- Type: Formation
- Unit of: Minnes Group
- Underlies: Monach Formation
- Overlies: Monteith Formation
- Thickness: maximum 460 m (1,510 ft)

Lithology
- Primary: Mudstone
- Other: Siltstone, sandstone

Location
- Coordinates: 53°47′00″N 122°35′00″W﻿ / ﻿53.7833°N 122.5833°W
- Region: British Columbia
- Country: Canada
- Extent: Western Canadian Sedimentary Basin

Type section
- Named for: Beattie Peaks
- Named by: W.H. Mathews
- Year defined: 1947

= Beattie Peaks Formation =

Geologic formation in the Western Canada Sedimentary Basin

The Beattie Peaks Formation is a geologic formation of Early Cretaceous (Valanginian) age in the Western Canada Sedimentary Basin that consists primarily of marine mudstone.

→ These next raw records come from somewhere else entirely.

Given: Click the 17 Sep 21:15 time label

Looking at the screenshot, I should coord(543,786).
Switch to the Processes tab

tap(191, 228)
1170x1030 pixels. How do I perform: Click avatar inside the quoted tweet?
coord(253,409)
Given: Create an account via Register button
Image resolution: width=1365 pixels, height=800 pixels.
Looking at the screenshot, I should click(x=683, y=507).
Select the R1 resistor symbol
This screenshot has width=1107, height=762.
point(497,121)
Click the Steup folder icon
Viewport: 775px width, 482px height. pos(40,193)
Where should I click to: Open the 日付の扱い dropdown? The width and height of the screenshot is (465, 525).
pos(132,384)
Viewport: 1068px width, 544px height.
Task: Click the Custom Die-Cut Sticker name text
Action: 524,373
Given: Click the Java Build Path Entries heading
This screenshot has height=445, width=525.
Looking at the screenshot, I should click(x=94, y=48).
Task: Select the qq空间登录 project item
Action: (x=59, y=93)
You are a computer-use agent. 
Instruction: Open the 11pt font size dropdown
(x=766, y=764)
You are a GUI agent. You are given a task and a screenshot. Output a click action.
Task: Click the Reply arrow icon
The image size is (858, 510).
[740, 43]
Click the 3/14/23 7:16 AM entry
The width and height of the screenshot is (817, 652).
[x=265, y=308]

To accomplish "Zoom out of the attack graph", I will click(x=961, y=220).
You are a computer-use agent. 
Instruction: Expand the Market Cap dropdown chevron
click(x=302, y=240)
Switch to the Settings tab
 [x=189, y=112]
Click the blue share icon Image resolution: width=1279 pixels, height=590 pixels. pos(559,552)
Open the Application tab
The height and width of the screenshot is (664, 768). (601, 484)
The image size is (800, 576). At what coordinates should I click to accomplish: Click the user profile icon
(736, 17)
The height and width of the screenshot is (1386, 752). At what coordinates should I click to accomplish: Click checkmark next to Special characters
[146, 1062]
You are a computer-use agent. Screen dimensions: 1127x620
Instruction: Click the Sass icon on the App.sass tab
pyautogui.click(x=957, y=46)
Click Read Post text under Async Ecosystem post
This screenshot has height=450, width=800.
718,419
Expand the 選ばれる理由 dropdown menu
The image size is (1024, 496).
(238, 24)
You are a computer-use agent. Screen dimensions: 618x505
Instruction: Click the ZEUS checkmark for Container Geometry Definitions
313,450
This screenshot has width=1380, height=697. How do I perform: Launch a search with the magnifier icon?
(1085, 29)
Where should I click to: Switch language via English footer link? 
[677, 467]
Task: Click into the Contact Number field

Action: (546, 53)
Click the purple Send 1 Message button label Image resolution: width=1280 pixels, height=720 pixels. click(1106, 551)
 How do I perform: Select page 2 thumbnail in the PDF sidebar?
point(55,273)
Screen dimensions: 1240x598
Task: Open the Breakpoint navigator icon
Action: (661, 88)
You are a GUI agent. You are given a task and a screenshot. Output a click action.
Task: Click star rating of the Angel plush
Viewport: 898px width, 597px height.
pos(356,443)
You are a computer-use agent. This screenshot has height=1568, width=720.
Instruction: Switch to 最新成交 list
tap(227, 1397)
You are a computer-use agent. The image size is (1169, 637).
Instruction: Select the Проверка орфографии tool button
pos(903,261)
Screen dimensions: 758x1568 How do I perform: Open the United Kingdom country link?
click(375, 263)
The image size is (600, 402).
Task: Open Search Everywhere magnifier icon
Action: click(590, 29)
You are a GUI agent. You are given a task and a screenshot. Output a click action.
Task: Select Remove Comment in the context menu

It is present in the northern foothills of the Canadian Rockies and the adjacent plains in northeastern British Columbia.

==Lithology==
The Beattie Peaks Formation consists primarily of dark grey to brownish grey or black mudstones that contain abundant organic matter and are extensively burrowed. Interbeds of argillaceous siltstone and fine-grained sandstone increase toward the top of the formation.

==Environment of deposition==
The Beattie Peaks Formation was deposited in marine and prodeltaic environments within the Western Interior Seaway.

==Paleontology and age==
The age of the Beattie Peaks Formation has been determined from its fossil fauna, primarily species of the bivalve Buchia. The formation has also yielded other fossil bivalves, ammonites, and microfossils. Trace fossils made by burrowing organisms are common in its mudstones.

==Thickness and distribution==
The Beattie Peaks Formation is present in the foothills of the Canadian Rockies and the adjacent plains in northeastern British Columbia, extending from the Prophet River to south of the Pine River. It reaches a maximum thickness of 460 m in the western foothills and thins eastward.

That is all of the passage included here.